Pero este universo kafkiano aún no termina. Si desea hablar con una entidad bancaria, es posible que descubra también que la máquina ha devorado sus últimos recursos económicos en complicidad con la piratería tecnológica. Comprenderá aterrorizado que su tarjeta ha sido clonada y no encontrará un ser de carne y hueso que pueda darle respuestas de ninguna naturaleza, porque la banca mundial, amparada también en la incomunicación, ha tecnificado sus inquietudes y reclamos en líneas que no conducen a ninguna parte.

El tiempo de que disponíamos para vivir la vida, se agota en el interminable andamiaje operativo ante el cual terminamos agotados, indefensos y solos.

¿No queda con quién hablar en el planeta? ¿Qué se hizo ese ser que creíamos humano, encarcelado ahora en el bunker de sus propias invenciones?

Lo práctico de la vida, choca con la premisa de solución a las múltiples y fatigosas necesidades diarias.

Bajo la no muy sana pretensión de salvaguardia, extendible ahora e empresas cuya función social es precisamente el servicio, estamos relegados al nefasto aparato que se extiende también al “ojo mágico de la cerradura, a la perversa alarma que se dispara incluso ante el inocente vuelo de un pájaro, a los circuitos cerrados de televisión, a los chips que persiguen nuestros pasos, a los escáners que leen el contenido de nuestro bolso, y a la siniestra sicopatía numerológica” que pronto terminará manipulando la intimidad de nuestro propio cerebro. El Homo Sapiens ha relegado su rostro y en aras de una mal vendida privacidad, ha perdido incluso su monólogo interrogativo con las estrellas.
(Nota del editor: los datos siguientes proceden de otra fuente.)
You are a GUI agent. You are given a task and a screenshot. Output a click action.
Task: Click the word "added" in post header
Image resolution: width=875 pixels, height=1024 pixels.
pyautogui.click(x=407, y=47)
La máquina ha devorado al hombre y lo que queda de los dos, se convertirá en uno de los mayores e insostenibles vacíos a los que nos veremos enfrentados, en un mundo inviolable, impune y ciego, que obviamente dejará de palpitar para traernos tan solo el herrumbroso sonido de sus tuercas.

Pronto tendremos que huir, pronto habitaremos los solitarios universos bradburiamos y el robot a nuestro alcance decidirá si le da la gana o no servirnos un café, alcanzarnos un libro, o facilitarnos un cigarrillo que calme este nerviosismo profundo de la soledad a la que hemos sido relegados.

Entonces usted y yo, y el habitante de al lado, hundidos en la incomunicación que estamos creando, no encontraremos quién nos diga por qué derriban un árbol centenario o taponan un río o amurallan las ciudades. Será una voz muerta la que disponga de nuestro precario futuro.

Unos demiurgos mecánicos entrarán a nuestra casa y escucharemos estupefactos sus disposiciones de orden: Cafetera: objeto no identificado. Música: contaminante subversivo. Libros y poemas: artilugios del pasado. Veremos aterrorizados un dispositivo electrónico incinerando nuestros sueños.

La palabra vital será reemplazada por su grotesca parodia, erigiendo un abyecto museo de piezas petrificadas y para quienes pertenecemos a la “antigua generación”, a la última generación comunicativa, solidaria y fraterna, anterior a este caos consumista, sólo quedará la contemplación metálica del mundo dominante y la evocación de las premonitorias palabras de Shakespeare: “lo demás es silencio”.